### Create an excel file with website data using beautiful soup or request or selector gadget for link below:
<br/>https://www.amazon.in/s?k=top+10+phones+under+20000&crid=3UFKG06L1X1O1&sprefix=top+10+phone%2Caps%2C310&ref=nb_sb_ss_i_4_12<br/>

<b>Required columns:</b>
> * Mobile Name <br/>
> * Mobile prize <br/>
> * Discount option (like : Save ₹3,500 (15%)) <br/>
> * EMI option or not (like : Save extra with No Cost EMI) <br/>
> * Other information (like : FREE Delivery by Thursday, September 17)

##### Import necessary libraries

In [1]:
from bs4 import BeautifulSoup
import requests

##### Link to scrap the data from

In [2]:
link = 'https://www.amazon.in/s?k=top+10+phones+under+20000&crid=3UFKG06L1X1O1&sprefix=top+10+phone%2Caps%2C310&ref=nb_sb_ss_i_4_12'

##### Get page

In [3]:
page = requests.get(link)

In [4]:
page  # Response 200 indicates successful retrieval

<Response [200]>

In [5]:
# Displays content of HTML
page.content

##### Beautify the code using bs (for better readability)

In [6]:
soup = BeautifulSoup(page.content, 'html.parser')

In [7]:
print(soup.prettify())

##### Identify the data to be scraped from the code using Inspect Element option

<i>Getting Mobile Names</i>

In [8]:
mobile_name_values = soup.find_all('span', class_='a-size-medium a-color-base a-text-normal')

In [9]:
mobile_name_values[0]

<span class="a-size-medium a-color-base a-text-normal" dir="auto">Honor 9A (Phantom Blue, 3GB RAM, 64GB Storage)- Download Apps Through Petal Search</span>

In [10]:
mobile_names = []
for each_item in range(0, len(mobile_name_values)):
    mobile_names.append(mobile_name_values[each_item].get_text())

In [11]:
mobile_names

['Honor 9A (Phantom Blue, 3GB RAM, 64GB Storage)- Download Apps Through Petal Search',
 'OPPO A5 2020 (Dazzling White, 3GB RAM, 64GB Storage) with No Cost EMI/Additional Exchange Offers',
 'Redmi Note 9 Pro (Interstellar Black, 4GB RAM, 64GB Storage) - Latest 8nm Snapdragon 720G & Gorilla Glass 5 Protection',
 'Redmi Note 9 Pro (Glacier White, 6GB RAM, 128GB Storage) - Latest 8nm Snapdragon 720G & Gorilla Glass 5 Protection',
 'Samsung Galaxy M31s (Mirage Blue, 6GB RAM, 128GB Storage)',
 'Redmi Note 8 (Cosmic Purple, 4GB RAM, 64GB Storage)',
 'Redmi Note 8 (Moonlight White, 4GB RAM, 64GB Storage)',
 'Samsung Galaxy M31 (Space Black, 6GB RAM, 128GB Storage)',
 'OPPO A5 2020 (Mirror Black, 3GB RAM, 64GB Storage) with No Cost EMI/Additional Exchange Offers',
 'Samsung Galaxy M01 Core (Red, 1GB RAM, 16GB Storage) with No Cost EMI/Additional Exchange Offers',
 'Vivo S1 Pro (Dreamy White, 8GB RAM, 128GB Storage) with No Cost EMI/Additional Exchange Offers',
 'Vivo Y12 (Aqua Blue, 3GB RAM, 64

In [12]:
len(mobile_names)

16

<i>Remove Duplicates (if any)</i>

(Create a dictionary, using the List items as keys.

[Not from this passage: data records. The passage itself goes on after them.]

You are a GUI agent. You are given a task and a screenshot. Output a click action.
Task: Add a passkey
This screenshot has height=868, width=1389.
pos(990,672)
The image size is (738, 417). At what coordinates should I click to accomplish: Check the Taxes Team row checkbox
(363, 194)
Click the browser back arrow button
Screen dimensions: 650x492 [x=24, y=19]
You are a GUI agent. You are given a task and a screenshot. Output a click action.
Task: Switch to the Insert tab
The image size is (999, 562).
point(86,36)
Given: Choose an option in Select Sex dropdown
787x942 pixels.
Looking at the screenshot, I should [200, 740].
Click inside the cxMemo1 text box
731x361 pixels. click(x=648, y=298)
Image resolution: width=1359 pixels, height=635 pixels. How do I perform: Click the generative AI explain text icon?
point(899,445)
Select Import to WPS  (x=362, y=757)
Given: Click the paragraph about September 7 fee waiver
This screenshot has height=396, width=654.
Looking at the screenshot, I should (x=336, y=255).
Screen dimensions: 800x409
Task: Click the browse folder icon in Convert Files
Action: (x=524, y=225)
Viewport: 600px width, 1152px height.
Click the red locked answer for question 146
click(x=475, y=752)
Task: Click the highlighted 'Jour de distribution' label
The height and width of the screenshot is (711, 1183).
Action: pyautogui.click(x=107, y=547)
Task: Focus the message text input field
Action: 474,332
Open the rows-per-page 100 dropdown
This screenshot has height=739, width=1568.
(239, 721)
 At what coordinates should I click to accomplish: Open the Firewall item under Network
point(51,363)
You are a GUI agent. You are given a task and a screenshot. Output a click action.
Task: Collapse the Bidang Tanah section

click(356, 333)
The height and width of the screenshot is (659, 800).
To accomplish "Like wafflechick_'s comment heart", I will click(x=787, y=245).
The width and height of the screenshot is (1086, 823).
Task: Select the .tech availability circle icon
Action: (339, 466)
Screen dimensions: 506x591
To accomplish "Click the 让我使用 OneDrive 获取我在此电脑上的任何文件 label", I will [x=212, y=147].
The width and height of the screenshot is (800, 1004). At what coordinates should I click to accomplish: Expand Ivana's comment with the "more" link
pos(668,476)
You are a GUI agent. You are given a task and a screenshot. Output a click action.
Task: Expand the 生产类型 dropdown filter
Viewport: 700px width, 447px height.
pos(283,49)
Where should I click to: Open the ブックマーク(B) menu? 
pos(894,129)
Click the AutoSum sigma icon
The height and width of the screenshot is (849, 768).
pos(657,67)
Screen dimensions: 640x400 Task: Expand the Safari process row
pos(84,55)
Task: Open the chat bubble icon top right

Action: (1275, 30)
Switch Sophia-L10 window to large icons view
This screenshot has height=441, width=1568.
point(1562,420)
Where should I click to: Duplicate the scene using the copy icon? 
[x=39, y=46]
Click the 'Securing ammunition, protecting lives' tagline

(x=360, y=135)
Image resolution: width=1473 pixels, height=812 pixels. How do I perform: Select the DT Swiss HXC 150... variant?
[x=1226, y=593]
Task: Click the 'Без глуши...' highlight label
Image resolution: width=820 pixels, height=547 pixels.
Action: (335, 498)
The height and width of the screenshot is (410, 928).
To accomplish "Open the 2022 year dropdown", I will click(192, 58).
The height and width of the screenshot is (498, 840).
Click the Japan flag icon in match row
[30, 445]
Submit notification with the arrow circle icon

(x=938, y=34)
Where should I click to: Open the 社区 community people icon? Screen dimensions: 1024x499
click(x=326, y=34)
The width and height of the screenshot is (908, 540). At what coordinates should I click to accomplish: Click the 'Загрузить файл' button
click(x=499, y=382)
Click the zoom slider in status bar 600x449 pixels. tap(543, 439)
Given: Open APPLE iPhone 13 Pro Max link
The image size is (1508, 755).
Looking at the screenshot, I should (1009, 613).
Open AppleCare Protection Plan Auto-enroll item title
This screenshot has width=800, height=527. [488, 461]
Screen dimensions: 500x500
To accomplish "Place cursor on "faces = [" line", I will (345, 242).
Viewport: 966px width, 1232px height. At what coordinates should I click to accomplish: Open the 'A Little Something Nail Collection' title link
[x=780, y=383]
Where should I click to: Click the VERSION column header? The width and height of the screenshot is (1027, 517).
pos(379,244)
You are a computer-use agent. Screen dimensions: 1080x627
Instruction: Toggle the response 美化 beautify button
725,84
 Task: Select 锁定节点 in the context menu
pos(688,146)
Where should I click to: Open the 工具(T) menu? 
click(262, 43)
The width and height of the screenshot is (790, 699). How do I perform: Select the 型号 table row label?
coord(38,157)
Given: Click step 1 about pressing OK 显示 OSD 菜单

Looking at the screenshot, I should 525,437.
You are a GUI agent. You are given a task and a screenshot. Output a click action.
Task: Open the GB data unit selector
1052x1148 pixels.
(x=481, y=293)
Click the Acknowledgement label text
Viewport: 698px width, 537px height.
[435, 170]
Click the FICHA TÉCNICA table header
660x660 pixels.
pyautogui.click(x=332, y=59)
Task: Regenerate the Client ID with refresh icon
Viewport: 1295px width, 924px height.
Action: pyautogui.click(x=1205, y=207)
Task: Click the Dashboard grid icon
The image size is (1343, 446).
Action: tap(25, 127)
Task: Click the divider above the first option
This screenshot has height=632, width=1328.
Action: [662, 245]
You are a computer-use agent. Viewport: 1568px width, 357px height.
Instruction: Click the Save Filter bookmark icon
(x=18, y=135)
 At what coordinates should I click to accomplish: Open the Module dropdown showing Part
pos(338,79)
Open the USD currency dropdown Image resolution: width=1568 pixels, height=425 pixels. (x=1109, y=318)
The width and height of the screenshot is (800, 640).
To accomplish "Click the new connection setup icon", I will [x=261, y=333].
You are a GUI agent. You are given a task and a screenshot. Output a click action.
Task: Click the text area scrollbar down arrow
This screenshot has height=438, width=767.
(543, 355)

This will automatically remove any duplicates because dictionaries cannot have duplicate keys.)

In [13]:
mobile_list = list(dict.fromkeys(mobile_names))
mobile_list

['Honor 9A (Phantom Blue, 3GB RAM, 64GB Storage)- Download Apps Through Petal Search',
 'OPPO A5 2020 (Dazzling White, 3GB RAM, 64GB Storage) with No Cost EMI/Additional Exchange Offers',
 'Redmi Note 9 Pro (Interstellar Black, 4GB RAM, 64GB Storage) - Latest 8nm Snapdragon 720G & Gorilla Glass 5 Protection',
 'Redmi Note 9 Pro (Glacier White, 6GB RAM, 128GB Storage) - Latest 8nm Snapdragon 720G & Gorilla Glass 5 Protection',
 'Samsung Galaxy M31s (Mirage Blue, 6GB RAM, 128GB Storage)',
 'Redmi Note 8 (Cosmic Purple, 4GB RAM, 64GB Storage)',
 'Redmi Note 8 (Moonlight White, 4GB RAM, 64GB Storage)',
 'Samsung Galaxy M31 (Space Black, 6GB RAM, 128GB Storage)',
 'OPPO A5 2020 (Mirror Black, 3GB RAM, 64GB Storage) with No Cost EMI/Additional Exchange Offers',
 'Samsung Galaxy M01 Core (Red, 1GB RAM, 16GB Storage) with No Cost EMI/Additional Exchange Offers',
 'Vivo S1 Pro (Dreamy White, 8GB RAM, 128GB Storage) with No Cost EMI/Additional Exchange Offers',
 'Vivo Y12 (Aqua Blue, 3GB RAM, 64

In [14]:
len(mobile_list)

16

<i>Getting Mobile Price</i>

(Since there are no duplicates, no need to further process any other categories of data)

In [15]:
price_values = soup.find_all('span', class_='a-price-whole')
price_values[0]

<span class="a-price-whole">9,999</span>

In [16]:
price_list = []
for each_value in range(0, len(price_values)):
    price_list.append(price_values[each_value].get_text())

In [17]:
price_list

['9,999',
 '10,990',
 '13,999',
 '16,999',
 '19,499',
 '12,799',
 '12,799',
 '17,499',
 '10,990',
 '4,999',
 '18,990',
 '10,990',
 '9,990',
 '19,499',
 '5,999',
 '13,499']

In [18]:
len(price_list)

16

<i>Getting Discount Options</i>

In [19]:
scrap_data = soup.find_all('div', class_="a-section a-spacing-none a-spacing-top-small")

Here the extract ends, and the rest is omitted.